Source text:

═══

Kern County Water Agency v. Watershed Enforcers, No. A117715, concerned a challenge to the  judgment of the trial court granting a peremptory writ of mandate in a nonprofit organization's petition for writ of mandate to compel the California Department of Water Resources to stop taking endangered or threatened species of fish without permit authority under the California Endangered Species Act.  In affirming the grant of peremptory writ, the court held that the a state agency is a "person" within the meaning of section 2080, which prohibits any "person" from taking an endangered or threatened species without appropriate permit authority from the California Department of Fish and Game.   

In Minkler v. Safeco Ins. Co. of Am., No. S174016, the California Supreme Court dealt with a dispute over a homeowner's insurance coverage, arising from plaintiff's suit against a mother and her son for being sexually molested by the son in their home.  The court ruled that an exclusion of coverage for the intentional acts of "an insured," read in conjunction with a severability or "separate insurance" clause like the one at issue in this case, creates an ambiguity which must be construed in favor of coverage that a lay policyholder would reasonably expect.

Here, a lay insured would reasonably anticipate that under a policy containing such a clause, each insured's coverage would be analyzed separately, so that the intentional act of one insured would not, in and of itself, bar liability coverage of another insured for the latter's independent act that did not come within the terms of the exclusion.  Therefore, the homeowner was not precluded form coverage for any personal role she played in her son's molestations of plaintiff merely because the son's conduct fell within the exclusion for intentional acts.

═══

Stated exercise 1: According to the case summaries, which court decided Minkler v. Safeco Ins. Co. of Am.?
Stated exercise 2: List every party named in the two case captions in the case summaries.
Stated exercise 3: From the case summaries, return verbatim everything from "Kern County Water" down to "Fish and Game.".
The listing that comes next is not needed for anything asked here.

═══

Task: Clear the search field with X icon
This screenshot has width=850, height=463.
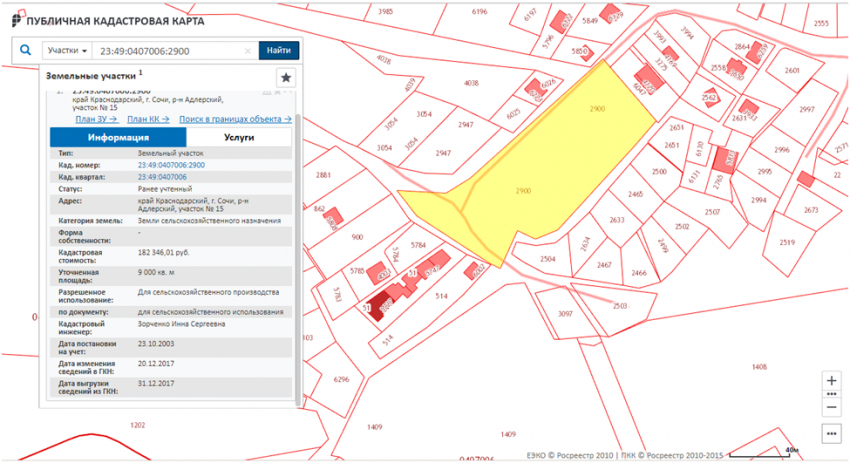Action: point(248,50)
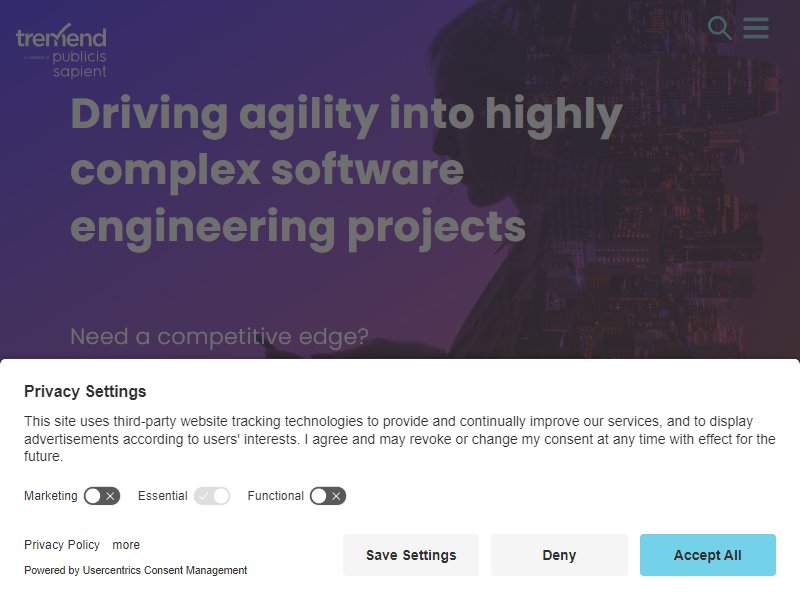Click the Deny button
Image resolution: width=800 pixels, height=600 pixels.
(x=559, y=555)
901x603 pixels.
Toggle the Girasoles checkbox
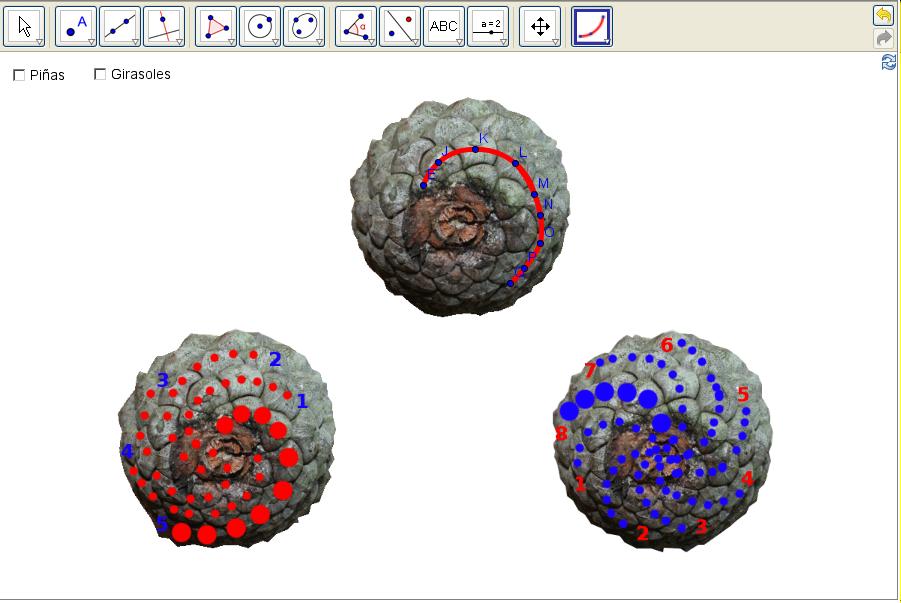100,74
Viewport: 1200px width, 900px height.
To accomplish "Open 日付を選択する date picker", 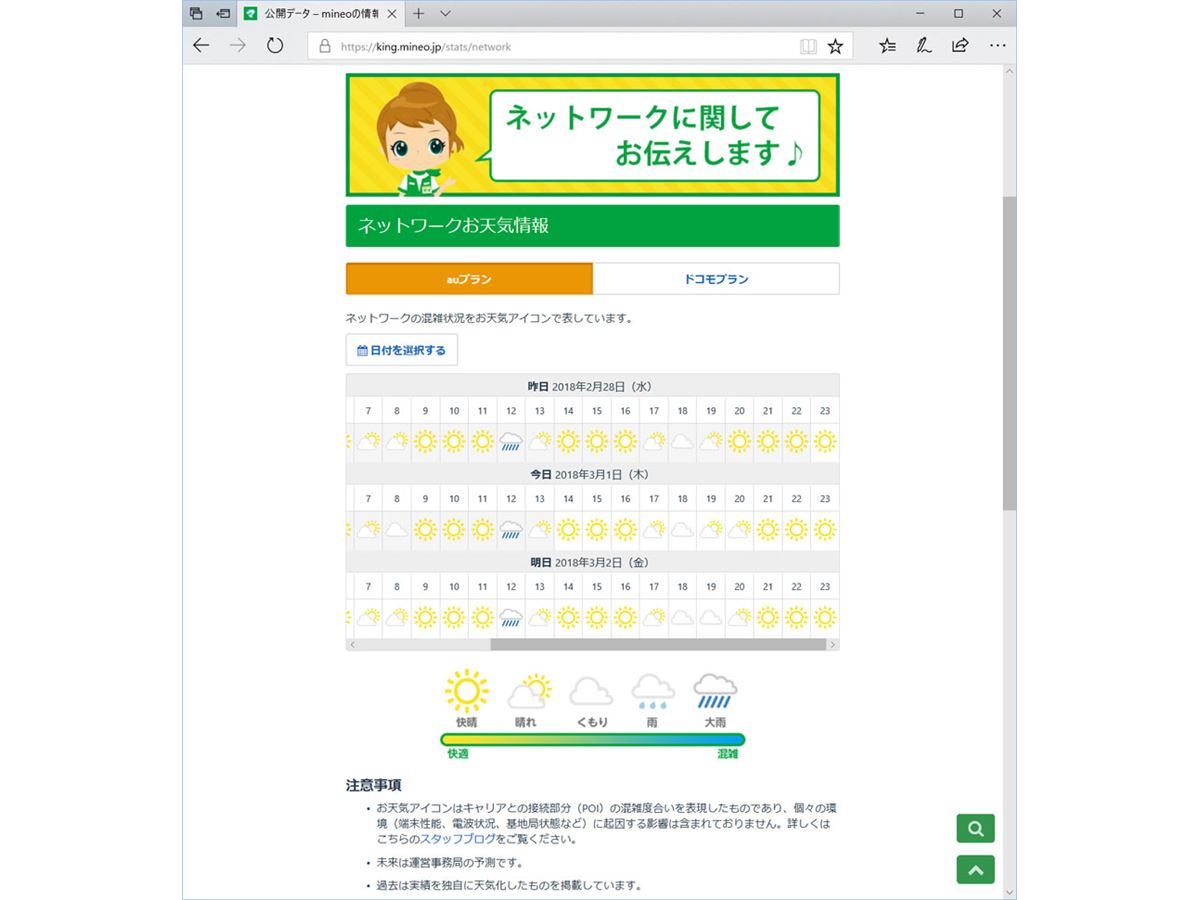I will tap(402, 351).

═══

Complete answer 1: The California Supreme Court.

Complete answer 2: Kern County Water Agency, Watershed Enforcers, Minkler, Safeco Ins. Co. of Am.

Complete answer 3:
Kern County Water Agency v. Watershed Enforcers, No. A117715, concerned a challenge to the  judgment of the trial court granting a peremptory writ of mandate in a nonprofit organization's petition for writ of mandate to compel the California Department of Water Resources to stop taking endangered or threatened species of fish without permit authority under the California Endangered Species Act.  In affirming the grant of peremptory writ, the court held that the a state agency is a "person" within the meaning of section 2080, which prohibits any "person" from taking an endangered or threatened species without appropriate permit authority from the California Department of Fish and Game.